**Exercise inputs**
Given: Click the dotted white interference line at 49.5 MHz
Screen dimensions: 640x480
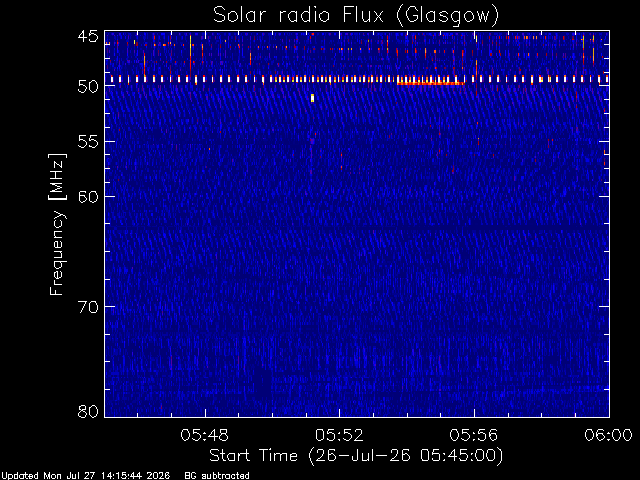Looking at the screenshot, I should [357, 79].
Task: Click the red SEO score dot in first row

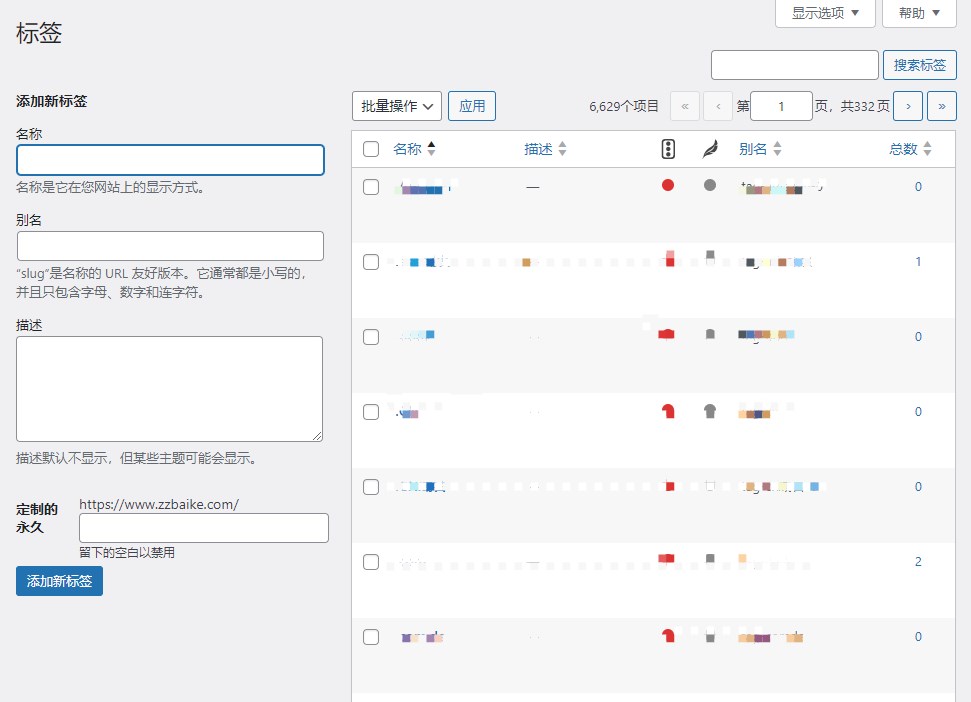Action: click(x=668, y=185)
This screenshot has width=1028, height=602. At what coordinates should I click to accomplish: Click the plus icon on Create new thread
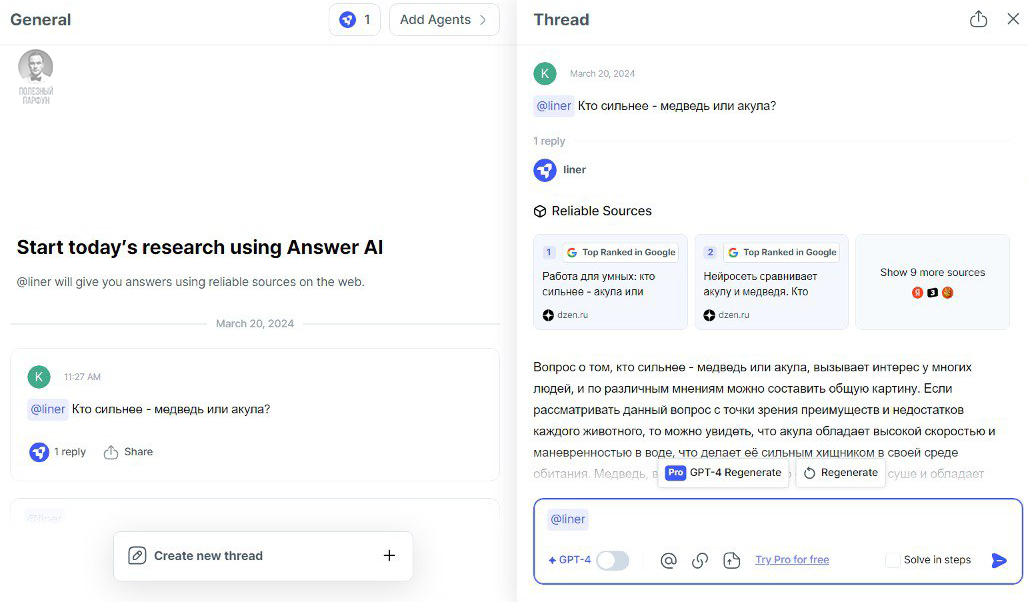point(389,556)
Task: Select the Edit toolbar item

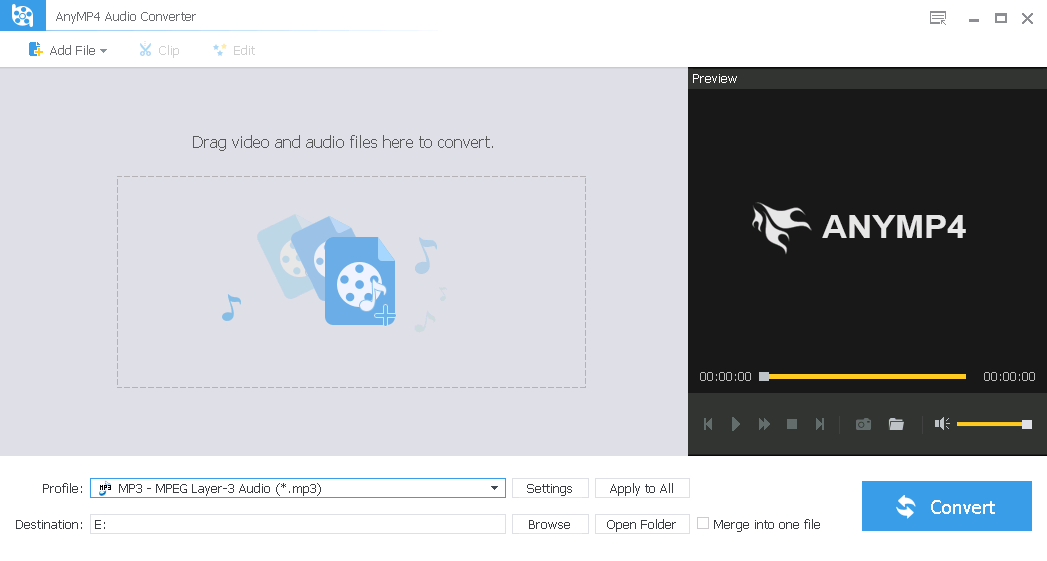Action: 234,50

**Required action**
Could you write out the records exactly while omitting every picture?

**Exercise output**
Given: Click the dotted white interference line at 49.5 MHz
Screen dimensions: 640x480
Looking at the screenshot, I should [357, 79].
Task: Click the red SEO score dot in first row

Action: click(x=668, y=185)
This screenshot has width=1028, height=602. At what coordinates should I click to accomplish: Click the plus icon on Create new thread
point(389,556)
Task: Select the Edit toolbar item

Action: 234,50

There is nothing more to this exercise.